EXERCISE GOAL :: Set down the lines that begin at the top of the records and end with the line containing "This screenshot has width=898, height=529.", and drop every picture.

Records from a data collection

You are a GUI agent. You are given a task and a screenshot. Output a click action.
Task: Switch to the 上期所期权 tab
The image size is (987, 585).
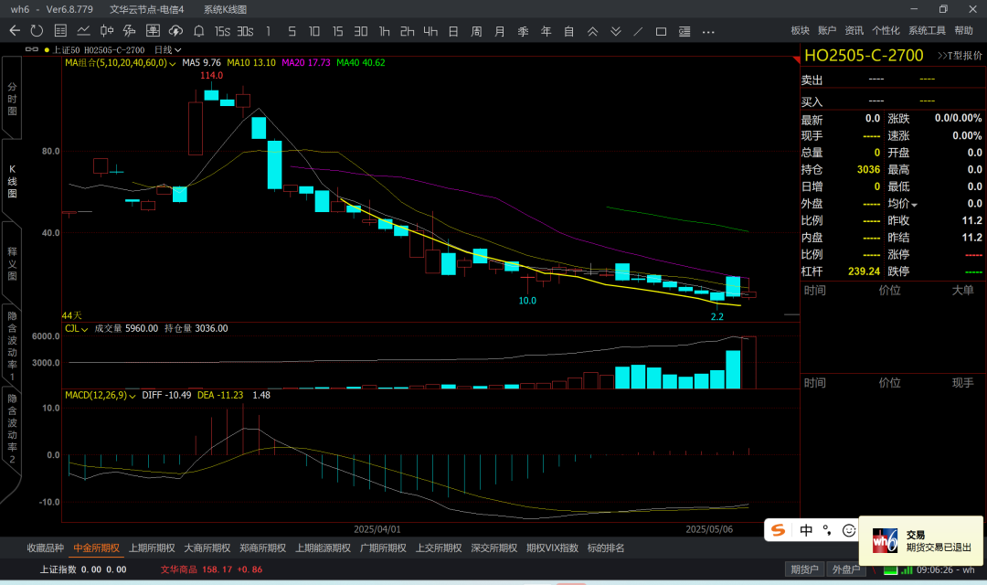pyautogui.click(x=152, y=548)
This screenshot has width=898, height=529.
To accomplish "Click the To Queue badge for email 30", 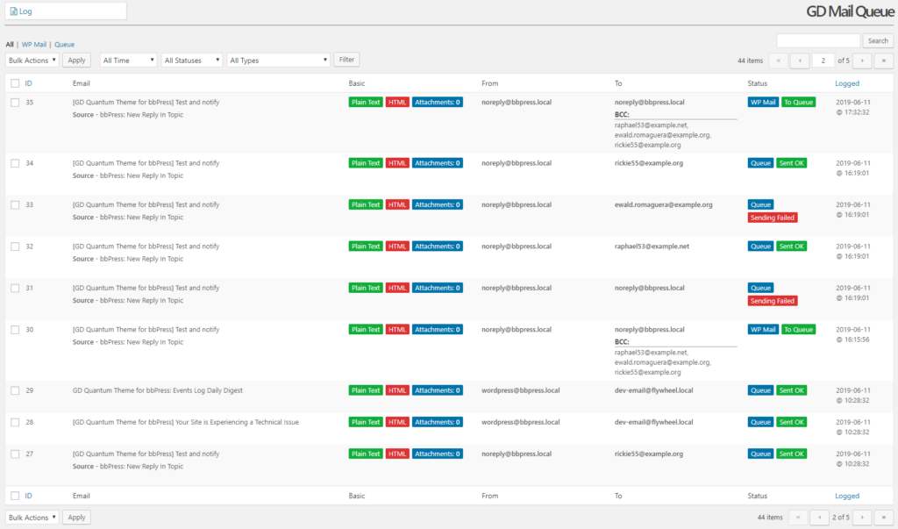I will coord(800,329).
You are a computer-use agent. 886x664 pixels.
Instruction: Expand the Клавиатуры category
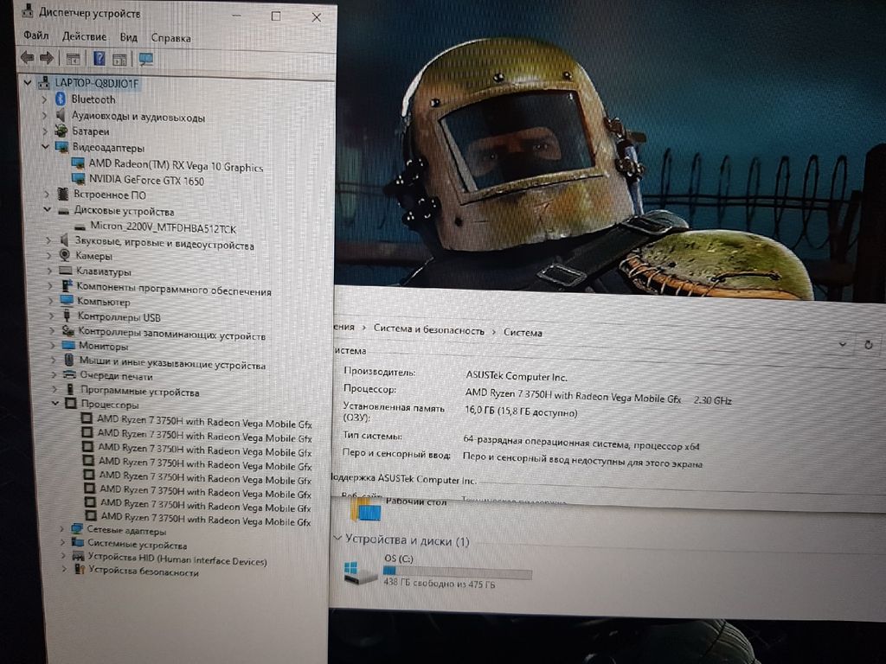click(x=49, y=271)
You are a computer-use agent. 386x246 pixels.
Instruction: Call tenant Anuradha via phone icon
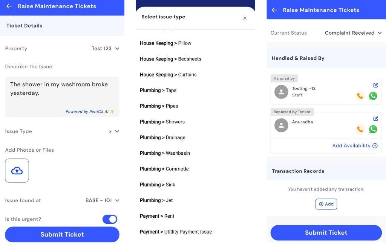360,129
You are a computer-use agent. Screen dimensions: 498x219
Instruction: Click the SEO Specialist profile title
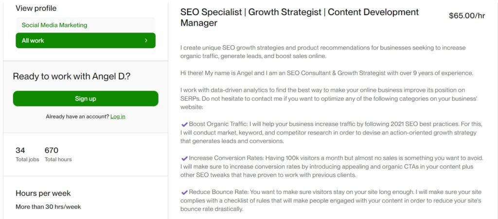tap(299, 17)
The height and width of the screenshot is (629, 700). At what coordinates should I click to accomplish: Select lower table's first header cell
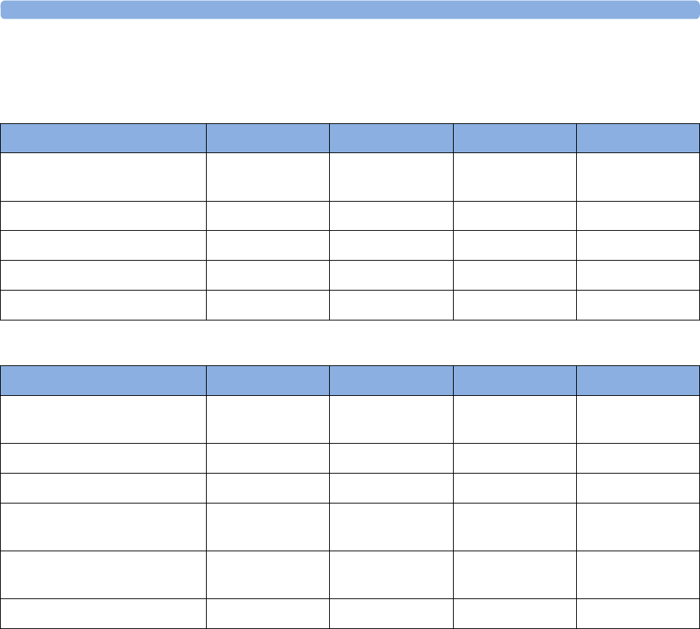coord(103,381)
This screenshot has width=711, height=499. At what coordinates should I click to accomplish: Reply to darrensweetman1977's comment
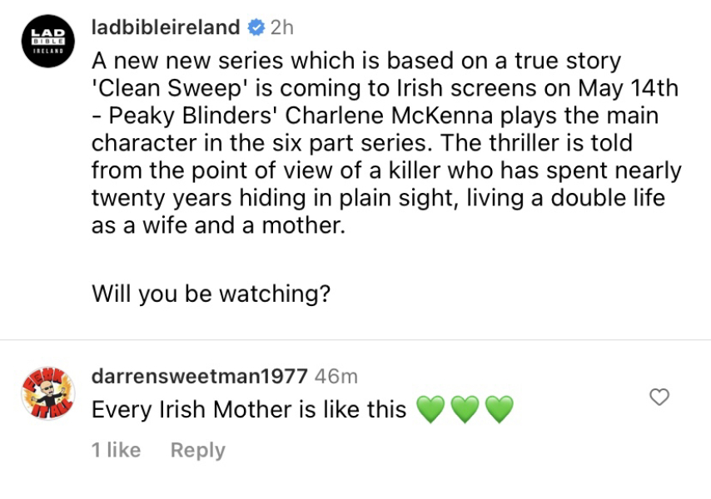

ANSWER BOX ::
You are a GUI agent. You are given a task and a screenshot. Output a click action.
Task: Switch to the 上期所期权 tab
The image size is (987, 585).
pyautogui.click(x=152, y=548)
This screenshot has width=898, height=529.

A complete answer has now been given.